- **What to produce**:
Skip the pictures. Retype exactly, and only, the lines between the line holding "Task: Click the 'auto' code tag in the table" and the last line below, inclusive.

- **Exercise data**:
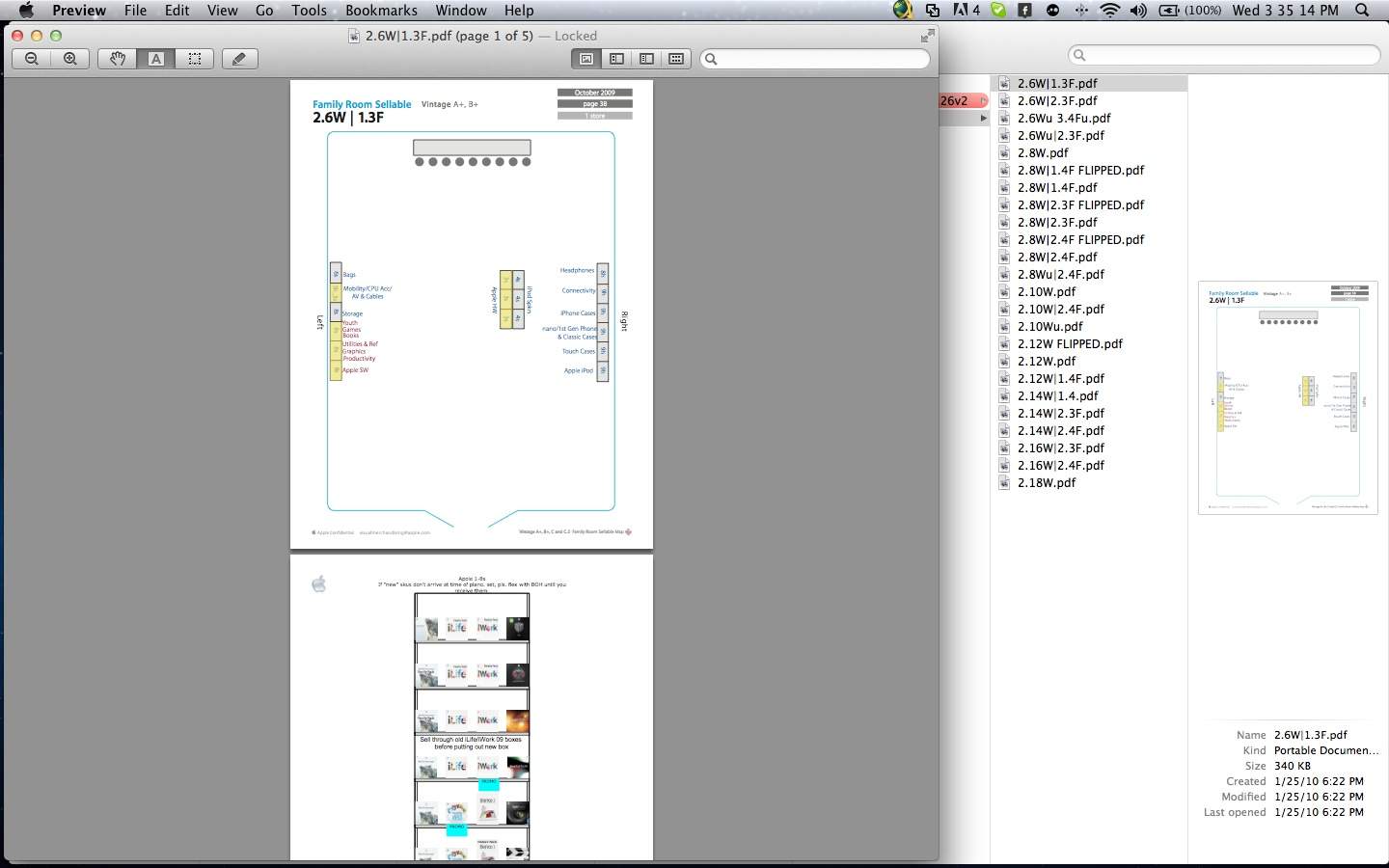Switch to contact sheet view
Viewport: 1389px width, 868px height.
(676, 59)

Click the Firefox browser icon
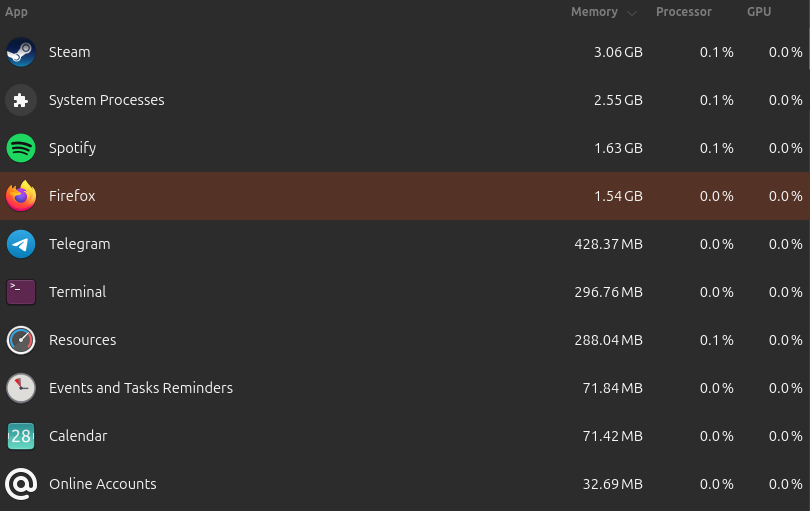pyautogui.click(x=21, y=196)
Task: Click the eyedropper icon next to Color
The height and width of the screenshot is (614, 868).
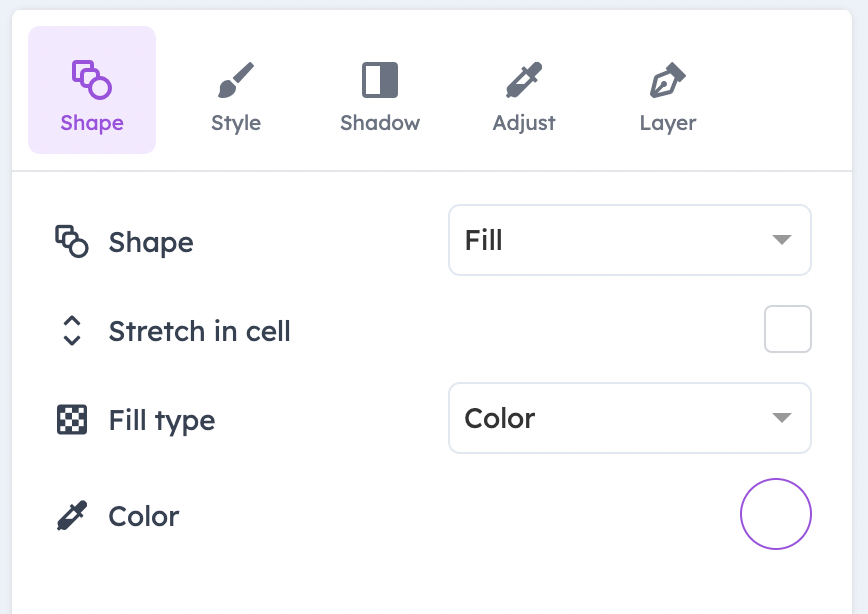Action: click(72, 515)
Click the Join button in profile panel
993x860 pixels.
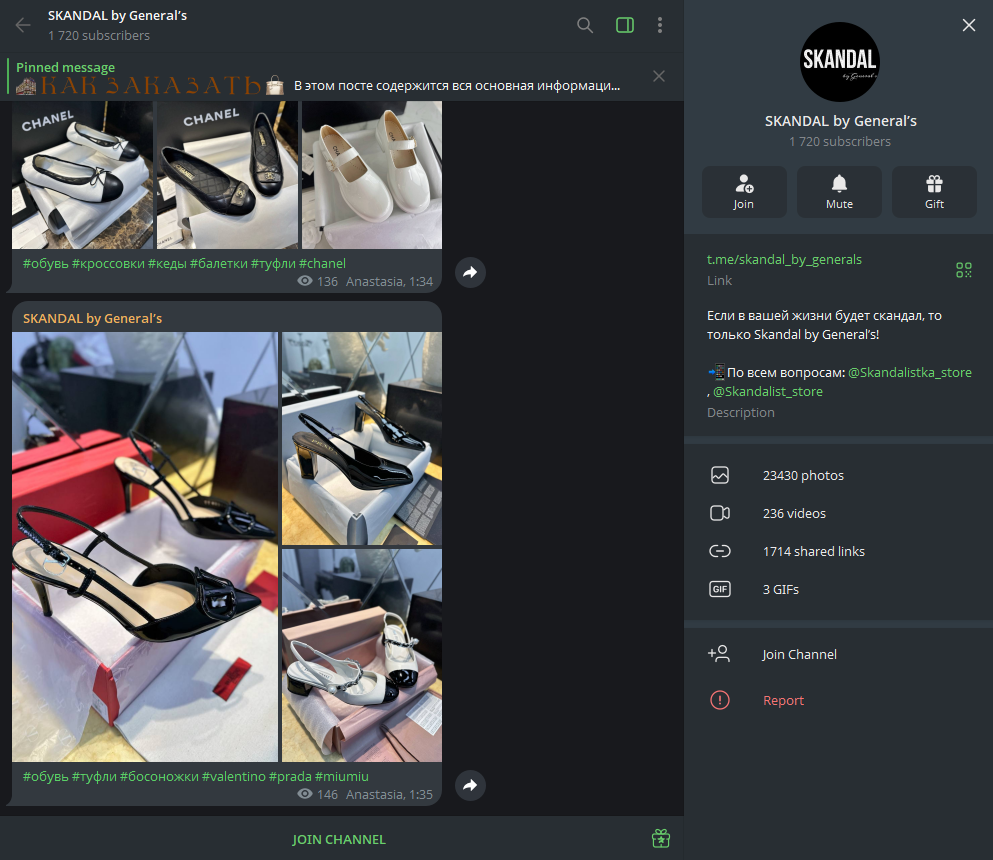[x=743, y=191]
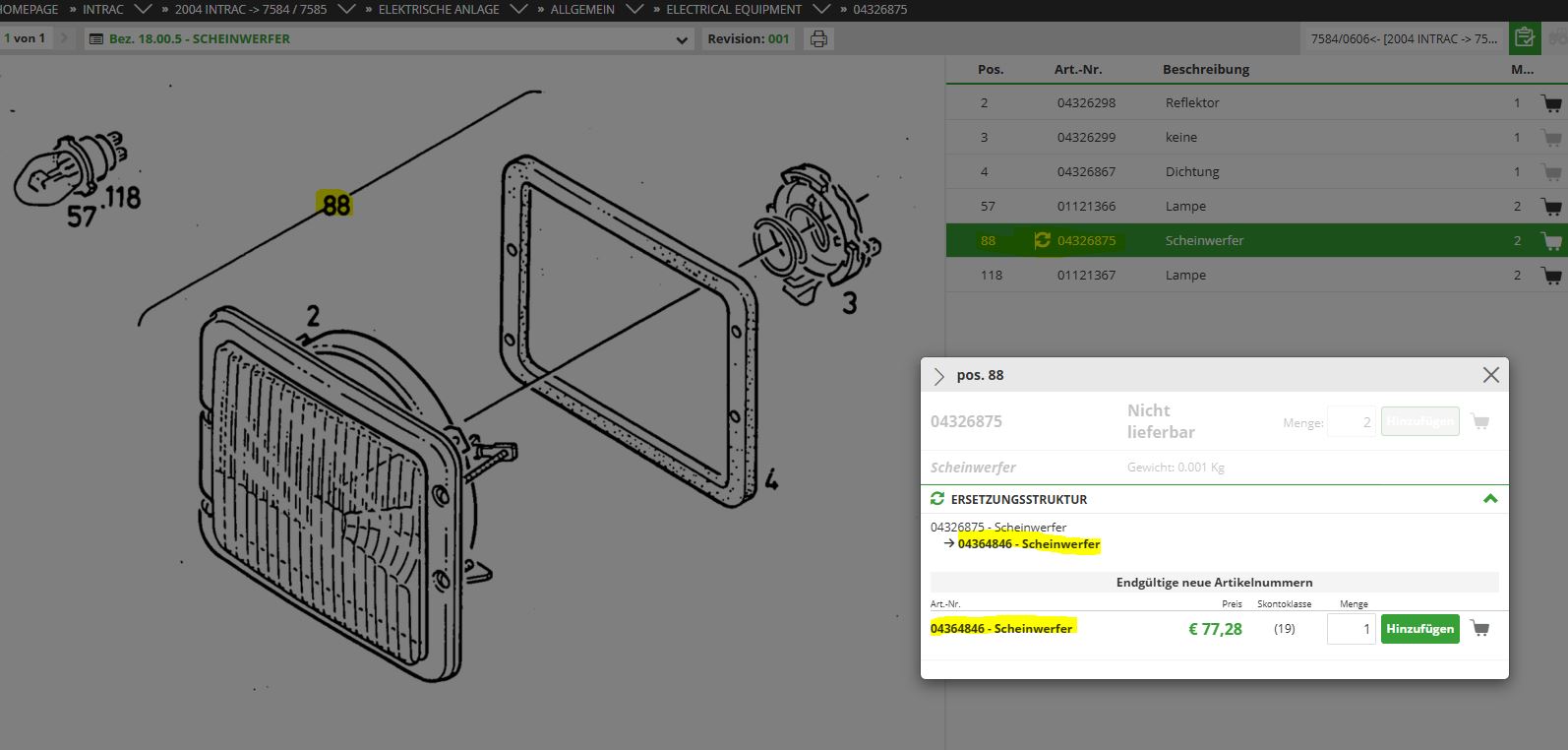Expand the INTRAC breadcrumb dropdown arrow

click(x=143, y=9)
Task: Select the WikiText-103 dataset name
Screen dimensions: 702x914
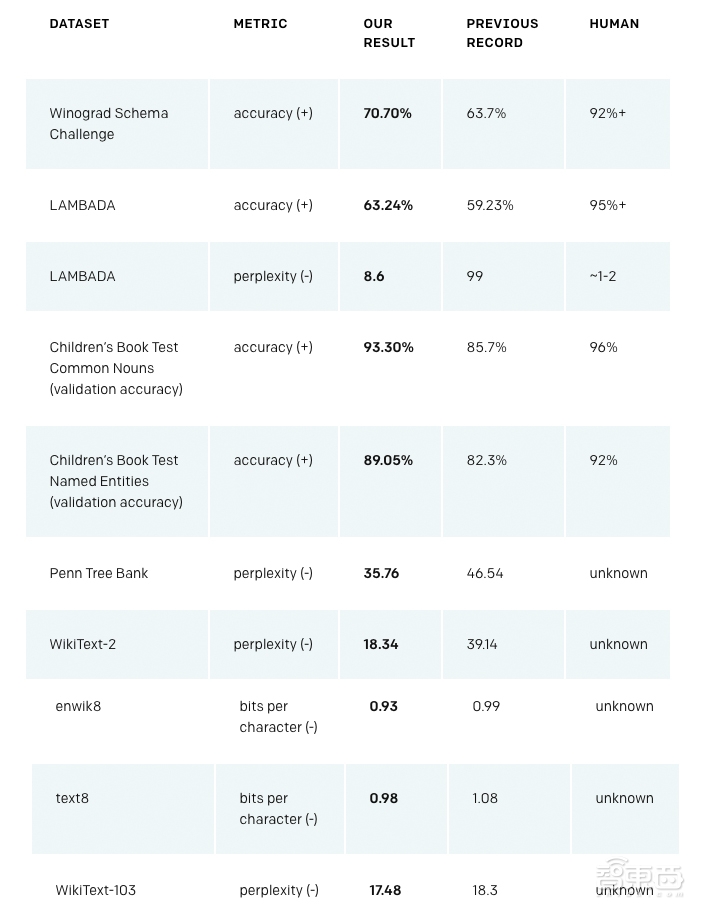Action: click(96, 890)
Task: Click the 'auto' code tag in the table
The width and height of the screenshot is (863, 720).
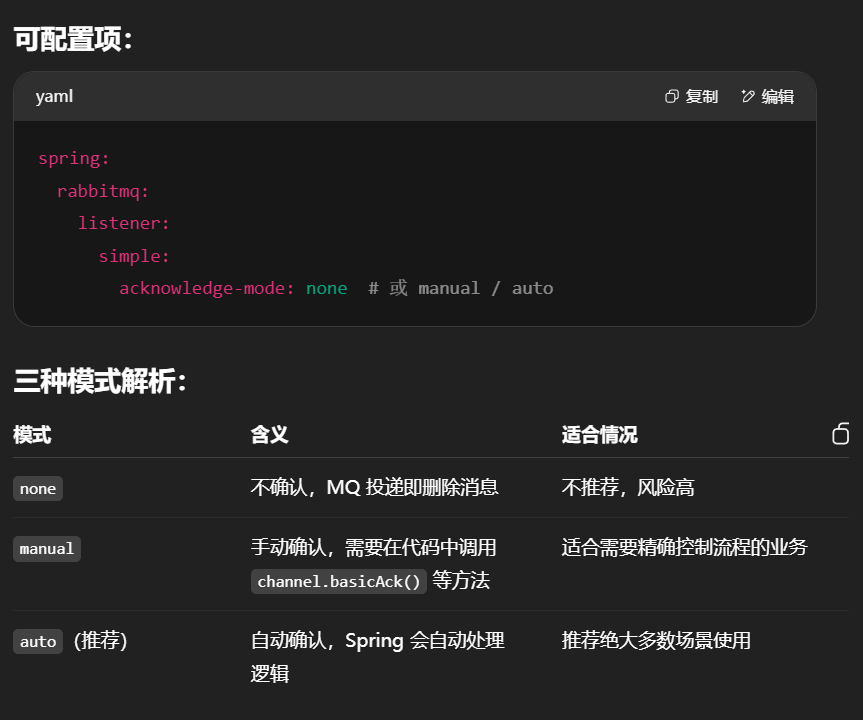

- **Response to this exercise**:
Task: Click the 'auto' code tag in the table
The width and height of the screenshot is (863, 720).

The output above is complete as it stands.